Cowboy Blues – Devolution

I dislike visiting the library in St Augustine Street. Rundown and grubby, the pungent air announces mouldy age; furniture is beige and unloved; the nameless staff appear tired and broken.

As a repository of excellence and knowledge, it is not what I expect in a modern world.

Need alone forced me, twice weekly, through the door. Armed with coffee and dreams, game face on, I’d sit in a smelly booth, staring at my untouched notebook.

This mausoleum of misery was still a refuge from the cowboy boyfriend, and his nasty put downs.

When I met Toby at our theatre group, he was a brilliant light in a fog of disillusionment. The group, once a haven of joy in a bleak world, lost first our enthusiastic director, then several inspiring actors; leading to a gloomy and disheartened ensemble. Toby was my reason for staying.

I was slow to realise that Toby was bad news. Praise turned to taunts, encouragement to disparagement. Toby was toxic and I was in trouble.

I’d joined the group not as an actor, but aspiring writer. The creative process between the writer and director was exhilarating; the pleasure of hearing your words spoken by such talented people, shared with an appreciative audience, was uplifting.

Toby was a star from the start. My male characters began to emulate Toby and fit him like a glove. Which came first; Toby the person or Toby the protagonist? Was art imitating life? I was no longer sure. Then life began to blight the page and I turned away from the star.

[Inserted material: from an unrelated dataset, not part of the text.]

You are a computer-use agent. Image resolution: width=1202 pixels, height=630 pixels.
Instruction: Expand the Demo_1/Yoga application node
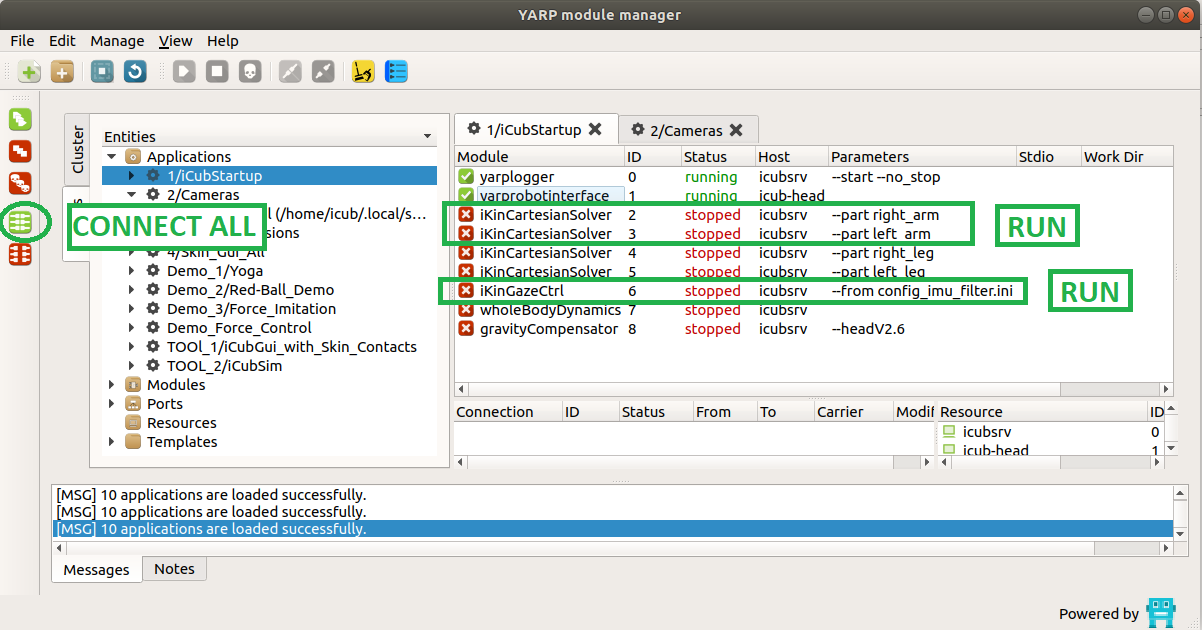click(132, 271)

My friends knew first, as usually seems the case. I fought what was obvious. Clichéd, and so blind. It took the closing down of our group, now left alone with Toby, to illuminate the danger I was in.

Writing had been both solace and enchantment; it now became a weapon. Cutting words and phrases; bloody intention and madness. Words to defend, to deflect; to destroy.

Each evening I return home to see what new damage has been inflicted on the once glorious love. Fresh wounds; old scars; a man subdued and diminishing.

In the dingy cubicle, I clench my pen, bend to the page and scratch out my revenge.